Dapat kita diartikan pertentangan akan terus terjadi apabila bangsa Indonesia tidak lagi menjalankan kearifan “budaya nusantara” sebagai landasan Ideologi dalam menjalani kehidupan bernegaranya. Ibarat tubuh, Bali adalah bagian dari anggota “Tubuh Indonesia”. Misalnya Bali adalah “mata”, jadilah mata dengan fungsinya sesuai anugrah yang diberikan oleh sang Pencipta dalam tubuh kita. “Mata” tentu tidak mungkin dipaksa atau ditukar untuk menjalankan fungsi seperti anggota tubuh yang lain. Dengan demikian kita wajib merawat “mata” kita dengan benar sehingga selalu berfungsi dengan baik. Begitu juga anggota tubuh kita yang lain, misalnya “kaki”. Biarlah “kaki” sesuai dengan bentuk alamiahnya dan “kaki” selalu berguna sesuai fungsinya. Dari tubuh kita bisa belajar teantang keragaman, mata, kaki, dan anggota tubuh kita yang lain adalah sebuah keragaman dimana satu sama lain saling melengkapi sehingga kita menjadi tubuh yang sempurna, semua bagian dari tubuh harus ada karena begitulah kehendak Sang Pencipta.

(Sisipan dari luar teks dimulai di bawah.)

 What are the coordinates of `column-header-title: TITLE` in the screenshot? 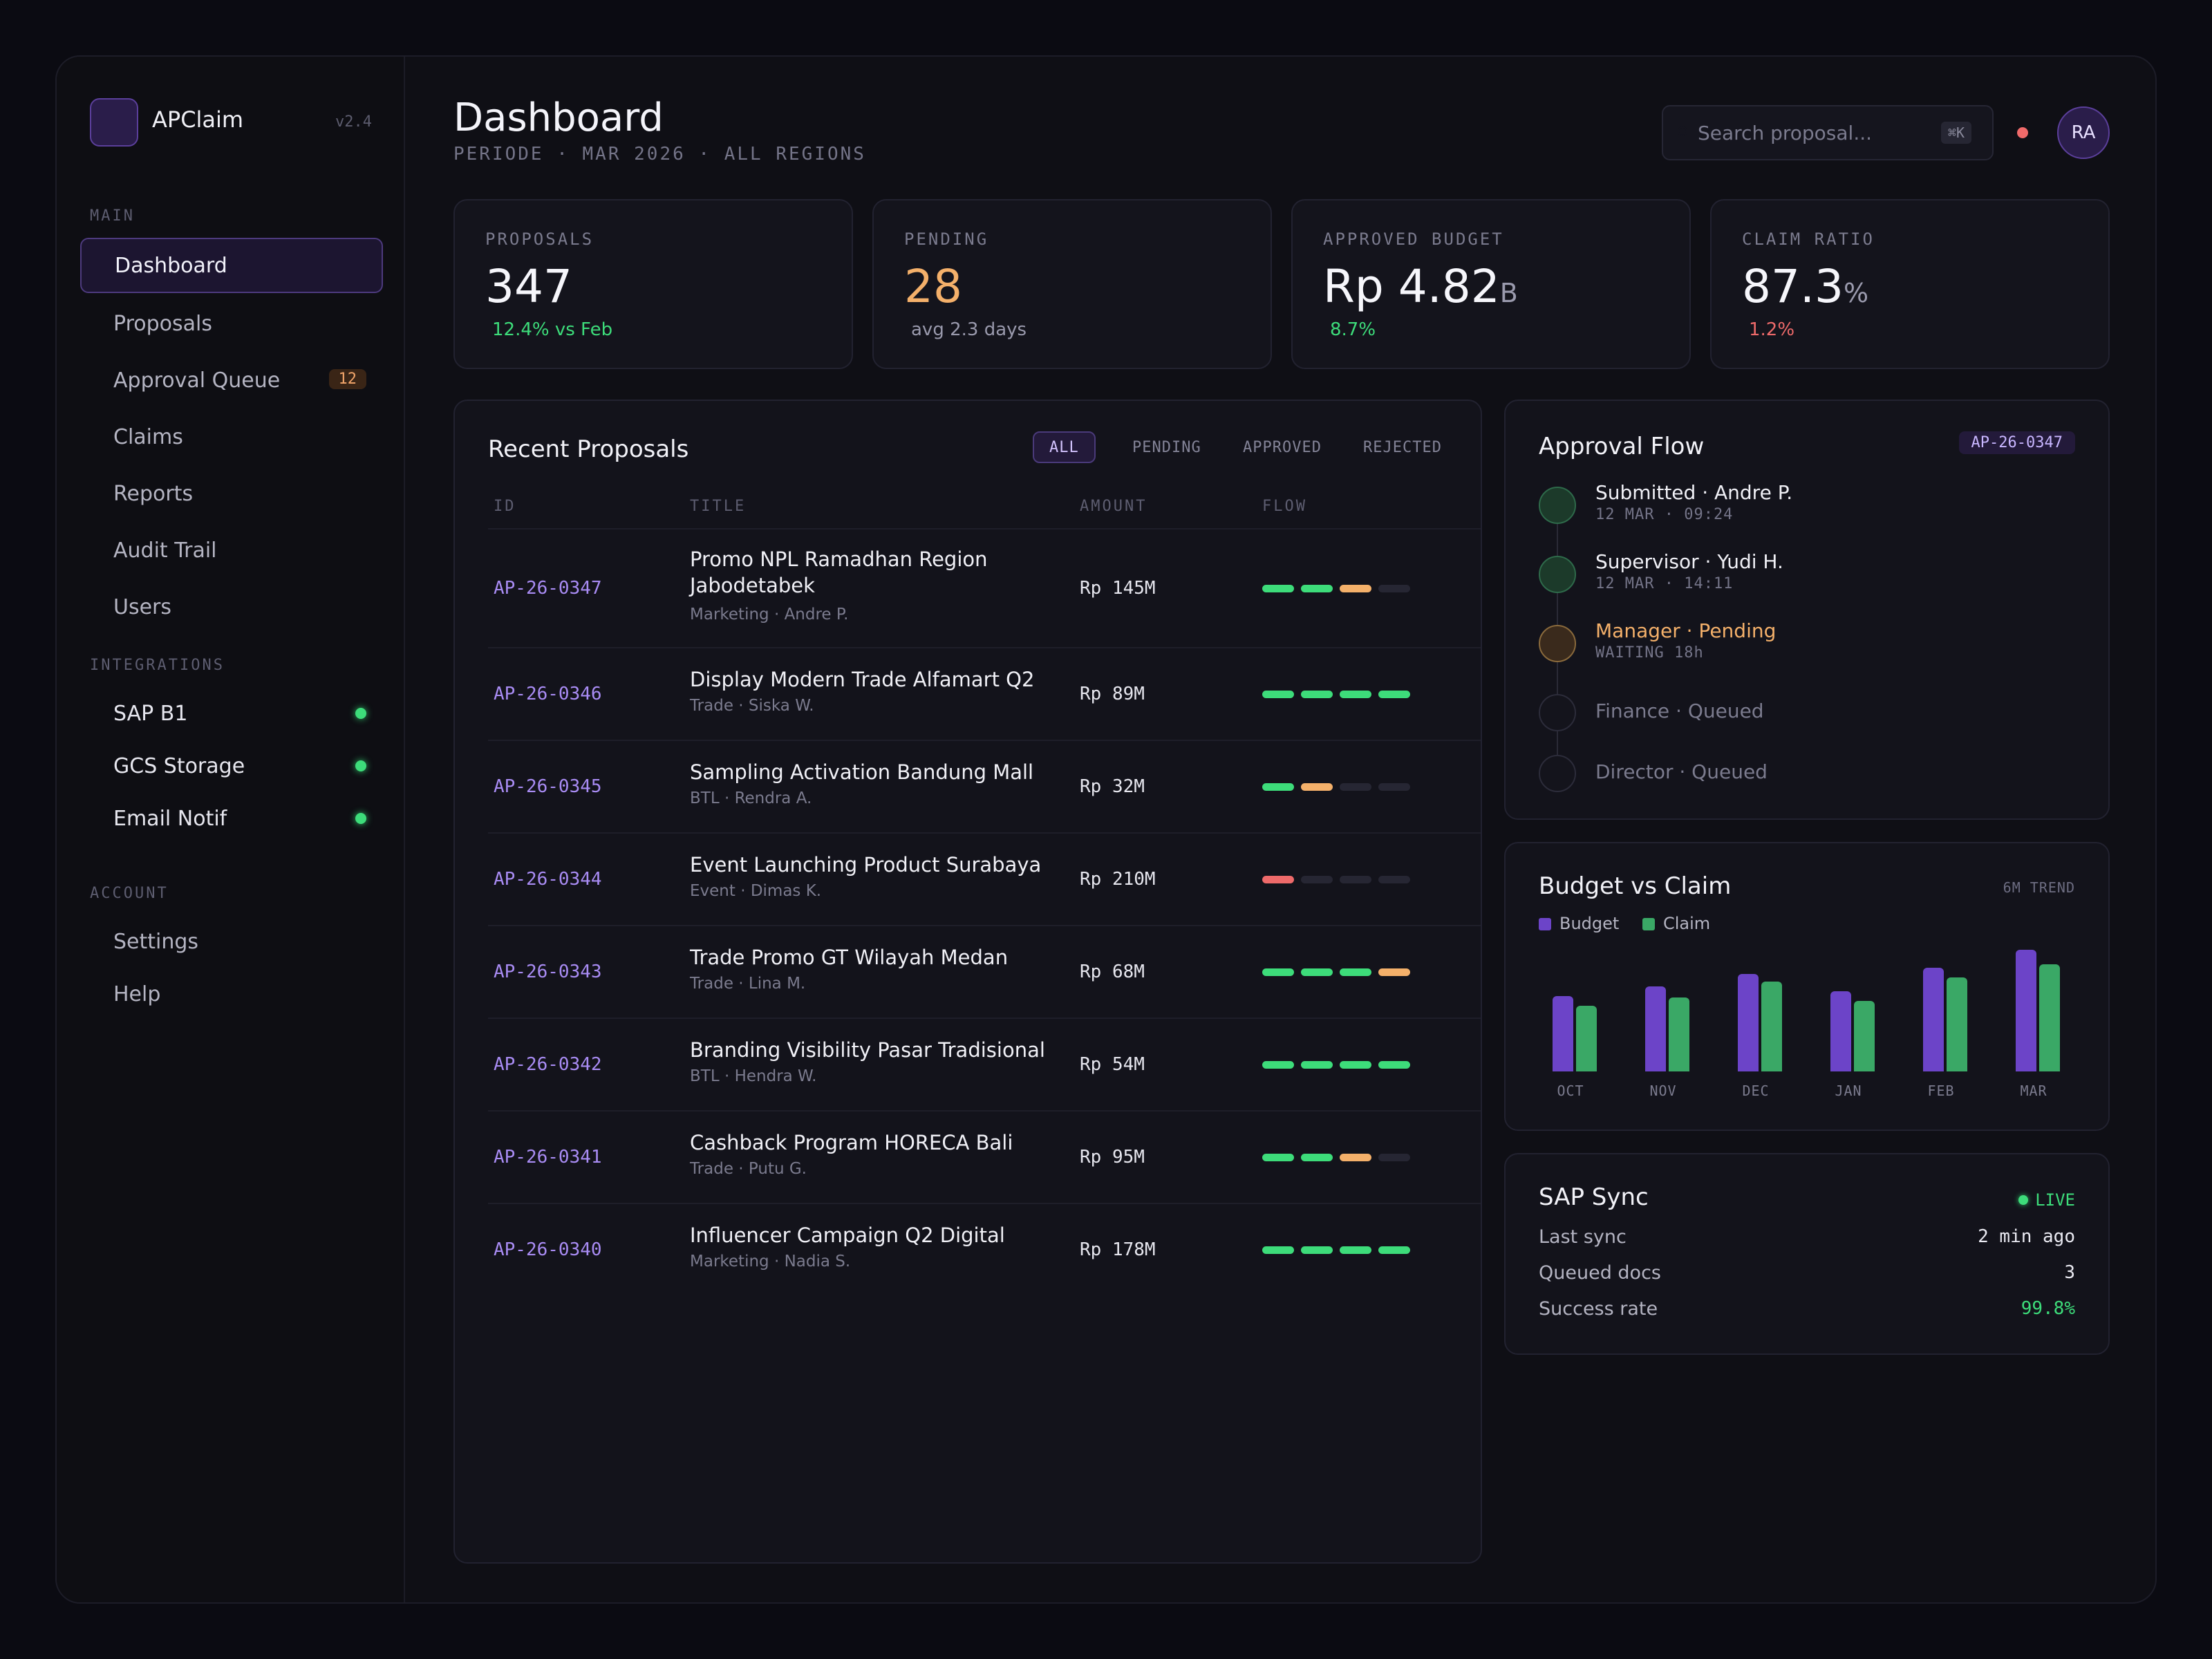 It's located at (718, 507).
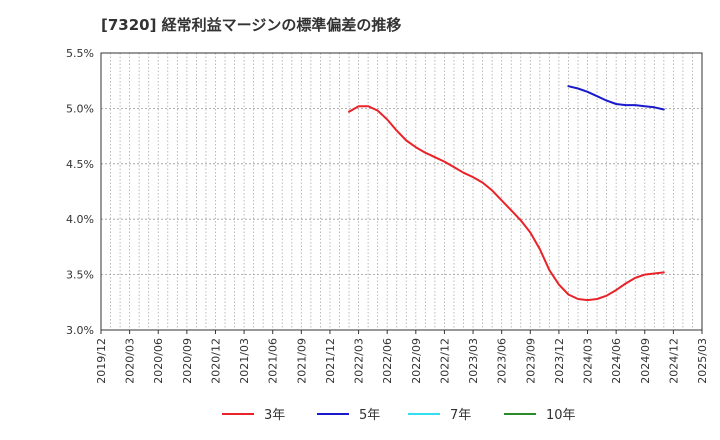  Describe the element at coordinates (158, 361) in the screenshot. I see `x-tick-label: 2020/06` at that location.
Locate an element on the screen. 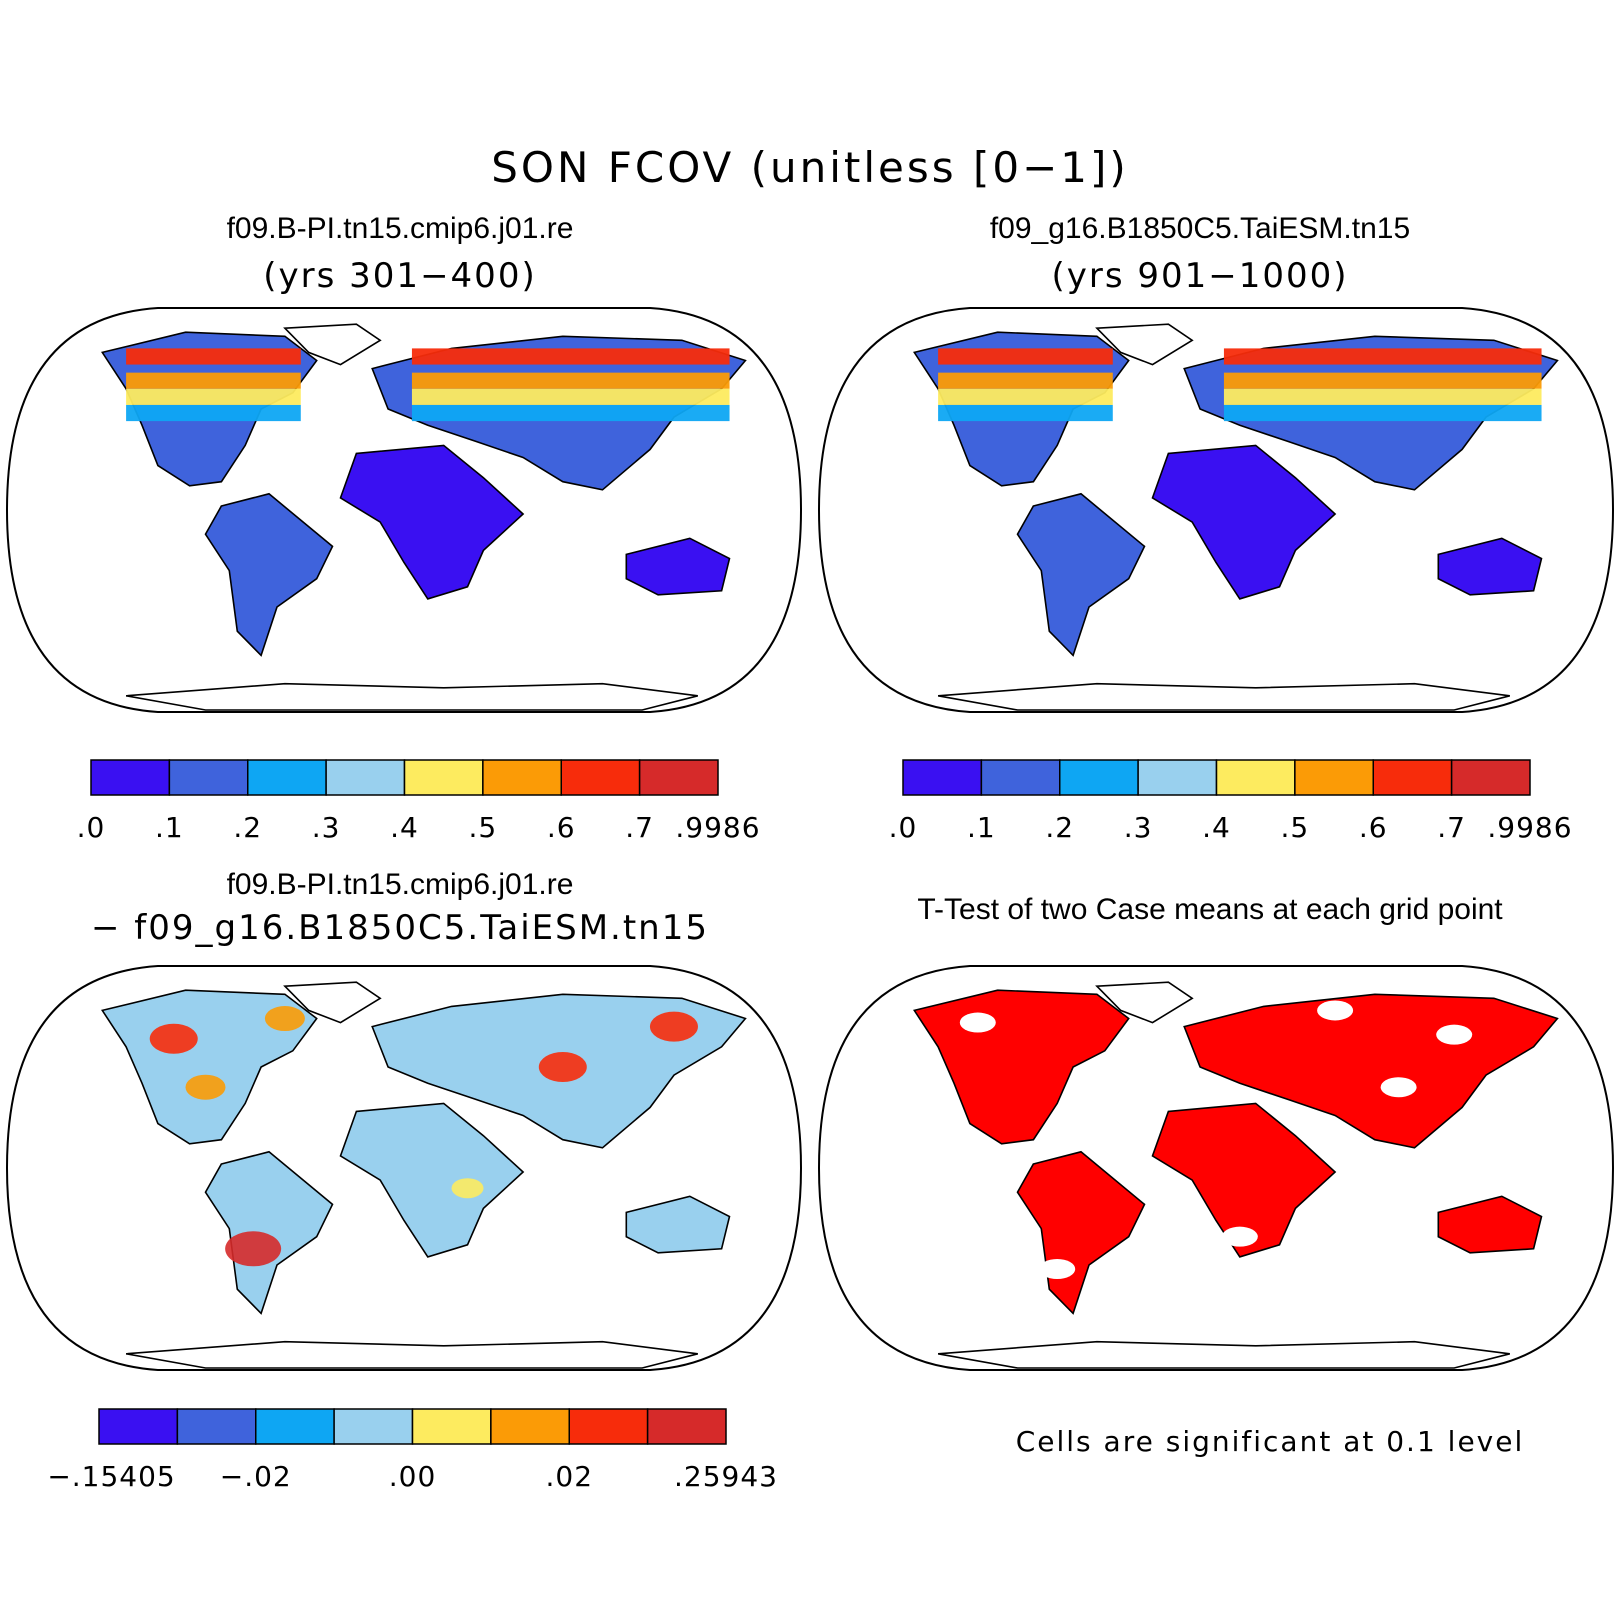  colorbar-tick-label: −.02 is located at coordinates (256, 1476).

Akhir kata dalam mempererat dan memperkuat wawasan nusantara dalam bingkai NKRI dapat kita dilakukan dengan memahami, menyadari dan meyakini kembali nilai-nilai luhur dan kearifan yang terkandung dalam semboyan negara Bhinneka Tunggal Ika dan dasar negara Pancasila. Hal itu akan lebih mudah kita pahami apabila kita kembali belajar sejarah panjang peradaban Bali dan Indonesia dengan benar. Dari sana kita akan disadarkan bawah merawat Bali sama saja merawat Indonesia atau dengan kata lain merawat keragaman Indonesia bisa kita lakukan dari Bali.